YOUR TASKS:
1. In the article on shifting gender roles, how many hours per workday do millennial fathers spend with their children under 13?
2. Retype the part of the article on shifting gender roles that opens with the words containing "November 4th, 2010" and closes with "Vasquez (Los Angeles)".

SOURCE PASSAGE:
November 4th, 2010 | 6:00 am

What Does the Shift in Gender Roles Mean for Women in the Workforce?

filed under Managing Change

Family at homeBy Tina Vasquez (Los Angeles)

In 2009 the Families and Work Institute quietly released a study entitled Times are Changing: Gender and Generation at Work and Home [PDF] that dropped quite a few unexpected bombshells. The study’s findings came as a result of the Institute’s 2008 National Study of the Changing Workforce, which found that millennial women are seeking out jobs with more responsibility; many are earning more than their spouses; and traditional gender roles are changing, among other surprising facts.

Since 1997, the desire to move to jobs with more responsibility among young workers has increased, with this increase being greater for young women—from 54 to 66 percent in 2008. Essentially there is no longer any difference between young women and men in wanting jobs with greater responsibility. The study also found that there is no difference between young women with and without children in their desire to move to jobs with more responsibility. Whereas 60 percent of women under 29 with children and 78 percent of women without children wanted jobs with more responsibility in 1992, today the percentages are 69 percent with children and 66 percent without. This is most likely because millennial women (those under 29, according to the study) are now able to take on more demanding jobs thanks to a slowly evolving shift in how traditional gender roles are perceived and an increase in the amount of time their spouses are spending with their children.

Not only are millennial women less apt to embrace gender roles, but so are their male counterparts. Only 41 percent of employees in 2008 believe it is better “if the man earns the money and the woman takes care of the home and children,” down from 64 percent in 1977.

This drop is even more pronounced among men, which averaged 74 percent in 1977 and 42 percent in 2008. There’s more good news on the home front: employed fathers, especially millennials, are spending more time with their children today than their age counterparts did 30 years ago. It was found that millennial fathers spend 4.3 hours per workday with their children under 13, compared with the 2.4 hours spent by their age counterparts in 1977. Interestingly, the amount of time employed mothers spend with their children has not changed in the same span of time, holding solidly at an average of 3.8 hours. Women of today are also reporting that their spouses or partners are taking more overall responsibility for the care of their children, with 31 percent reporting that their spouse now has an increased role in their child’s life.

Women are taking on jobs with more responsibility and in some cases making more money than their spouse (26 percent of women living in dual-earner couples had annual earnings at least 10 percentage points higher than that of their spouse/partner), men are spending more time with their children, shrugging off traditional gender roles, and taking more responsibility for care giving. What does this all mean for the workforce?

LISTING:

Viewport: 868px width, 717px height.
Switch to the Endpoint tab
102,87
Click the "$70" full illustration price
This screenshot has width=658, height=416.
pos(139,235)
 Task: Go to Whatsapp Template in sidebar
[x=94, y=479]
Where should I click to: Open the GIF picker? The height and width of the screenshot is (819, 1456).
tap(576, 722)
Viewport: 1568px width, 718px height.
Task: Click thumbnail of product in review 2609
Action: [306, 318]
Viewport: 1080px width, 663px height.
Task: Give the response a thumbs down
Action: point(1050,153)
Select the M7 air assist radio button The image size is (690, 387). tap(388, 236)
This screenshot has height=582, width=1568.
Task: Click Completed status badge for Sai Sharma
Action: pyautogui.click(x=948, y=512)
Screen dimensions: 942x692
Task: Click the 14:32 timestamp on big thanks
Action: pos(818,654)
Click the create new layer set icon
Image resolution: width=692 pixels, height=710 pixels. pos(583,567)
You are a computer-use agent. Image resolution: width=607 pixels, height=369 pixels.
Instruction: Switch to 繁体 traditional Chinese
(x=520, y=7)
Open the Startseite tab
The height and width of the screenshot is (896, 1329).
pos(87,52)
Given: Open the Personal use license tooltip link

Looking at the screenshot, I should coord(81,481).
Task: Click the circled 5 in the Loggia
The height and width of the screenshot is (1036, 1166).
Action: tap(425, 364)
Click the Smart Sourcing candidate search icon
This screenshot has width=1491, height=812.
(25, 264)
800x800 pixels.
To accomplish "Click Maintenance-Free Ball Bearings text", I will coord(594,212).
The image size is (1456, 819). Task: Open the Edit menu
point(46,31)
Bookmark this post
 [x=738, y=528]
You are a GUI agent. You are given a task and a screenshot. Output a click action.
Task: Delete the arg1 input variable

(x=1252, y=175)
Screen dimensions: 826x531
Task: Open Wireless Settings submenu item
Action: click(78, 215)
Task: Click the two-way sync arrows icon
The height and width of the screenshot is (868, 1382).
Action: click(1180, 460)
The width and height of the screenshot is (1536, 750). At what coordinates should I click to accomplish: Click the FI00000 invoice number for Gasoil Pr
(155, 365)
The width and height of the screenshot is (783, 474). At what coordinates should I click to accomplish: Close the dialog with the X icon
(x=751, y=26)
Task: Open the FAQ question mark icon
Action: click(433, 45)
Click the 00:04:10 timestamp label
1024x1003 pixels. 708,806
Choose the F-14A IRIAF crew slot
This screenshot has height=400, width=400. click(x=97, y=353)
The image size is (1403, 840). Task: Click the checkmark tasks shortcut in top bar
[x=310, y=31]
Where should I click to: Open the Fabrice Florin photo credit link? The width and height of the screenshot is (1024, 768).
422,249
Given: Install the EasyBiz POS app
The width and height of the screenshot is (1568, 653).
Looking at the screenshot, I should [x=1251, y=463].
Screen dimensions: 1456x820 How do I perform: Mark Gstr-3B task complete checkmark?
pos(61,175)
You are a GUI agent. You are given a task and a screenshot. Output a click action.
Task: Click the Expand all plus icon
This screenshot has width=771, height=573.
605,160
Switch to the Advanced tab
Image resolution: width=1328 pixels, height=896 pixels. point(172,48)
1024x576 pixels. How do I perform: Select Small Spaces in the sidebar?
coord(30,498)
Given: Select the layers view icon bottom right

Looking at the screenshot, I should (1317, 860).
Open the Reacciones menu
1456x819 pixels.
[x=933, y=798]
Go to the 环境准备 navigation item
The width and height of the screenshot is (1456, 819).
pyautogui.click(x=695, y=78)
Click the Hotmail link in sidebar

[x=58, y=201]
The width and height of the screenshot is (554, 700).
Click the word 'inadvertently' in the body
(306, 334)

SET OF ANSWERS:
1. 4.3 hours

2.
November 4th, 2010 | 6:00 am

What Does the Shift in Gender Roles Mean for Women in the Workforce?

filed under Managing Change

Family at homeBy Tina Vasquez (Los Angeles)